● **Work task**
In the listing below, locate the line containing "The width and"; reproduce that line and all lines that follow it, unchanged.

● **Dataset records**
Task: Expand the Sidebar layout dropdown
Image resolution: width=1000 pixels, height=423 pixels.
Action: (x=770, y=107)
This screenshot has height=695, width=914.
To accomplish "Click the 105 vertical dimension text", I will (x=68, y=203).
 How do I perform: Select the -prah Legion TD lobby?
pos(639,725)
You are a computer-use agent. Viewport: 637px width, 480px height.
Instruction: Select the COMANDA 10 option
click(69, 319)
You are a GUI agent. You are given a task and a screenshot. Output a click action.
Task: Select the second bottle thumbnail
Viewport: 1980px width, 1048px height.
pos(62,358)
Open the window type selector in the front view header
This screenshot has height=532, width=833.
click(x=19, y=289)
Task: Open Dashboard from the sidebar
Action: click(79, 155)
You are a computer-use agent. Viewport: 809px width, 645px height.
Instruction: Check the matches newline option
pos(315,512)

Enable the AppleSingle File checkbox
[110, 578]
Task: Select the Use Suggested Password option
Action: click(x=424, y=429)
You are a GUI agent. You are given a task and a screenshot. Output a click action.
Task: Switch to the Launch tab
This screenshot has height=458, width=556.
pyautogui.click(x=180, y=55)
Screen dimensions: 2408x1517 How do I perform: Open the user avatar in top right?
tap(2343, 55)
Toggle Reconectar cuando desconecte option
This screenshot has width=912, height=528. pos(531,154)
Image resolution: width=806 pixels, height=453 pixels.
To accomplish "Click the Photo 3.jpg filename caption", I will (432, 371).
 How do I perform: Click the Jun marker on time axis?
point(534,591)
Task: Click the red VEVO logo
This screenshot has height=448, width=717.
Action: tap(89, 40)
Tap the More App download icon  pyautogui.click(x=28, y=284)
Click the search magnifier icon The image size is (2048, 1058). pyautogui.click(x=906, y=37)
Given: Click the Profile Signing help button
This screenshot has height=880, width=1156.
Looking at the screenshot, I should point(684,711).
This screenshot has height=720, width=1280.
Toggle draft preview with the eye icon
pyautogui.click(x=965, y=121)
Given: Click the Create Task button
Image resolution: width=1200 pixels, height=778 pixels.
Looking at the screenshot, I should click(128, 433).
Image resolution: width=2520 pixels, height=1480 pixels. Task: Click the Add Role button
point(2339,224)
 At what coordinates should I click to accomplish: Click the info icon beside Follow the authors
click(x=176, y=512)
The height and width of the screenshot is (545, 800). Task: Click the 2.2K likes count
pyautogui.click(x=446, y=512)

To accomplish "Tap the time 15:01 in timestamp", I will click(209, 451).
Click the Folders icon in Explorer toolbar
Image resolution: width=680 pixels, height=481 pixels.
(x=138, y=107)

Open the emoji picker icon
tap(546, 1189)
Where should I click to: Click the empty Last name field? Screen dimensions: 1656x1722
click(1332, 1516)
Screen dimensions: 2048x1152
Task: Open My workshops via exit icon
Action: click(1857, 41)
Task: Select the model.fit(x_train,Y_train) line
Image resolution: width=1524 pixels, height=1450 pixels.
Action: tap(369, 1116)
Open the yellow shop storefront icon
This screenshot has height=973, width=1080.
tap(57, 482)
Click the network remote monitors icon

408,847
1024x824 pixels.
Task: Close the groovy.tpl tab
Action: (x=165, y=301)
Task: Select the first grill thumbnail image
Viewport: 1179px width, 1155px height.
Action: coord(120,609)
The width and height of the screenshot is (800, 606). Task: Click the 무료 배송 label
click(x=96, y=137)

● **Task output**
The width and height of the screenshot is (800, 606). Task: Click the 무료 배송 label
click(x=96, y=137)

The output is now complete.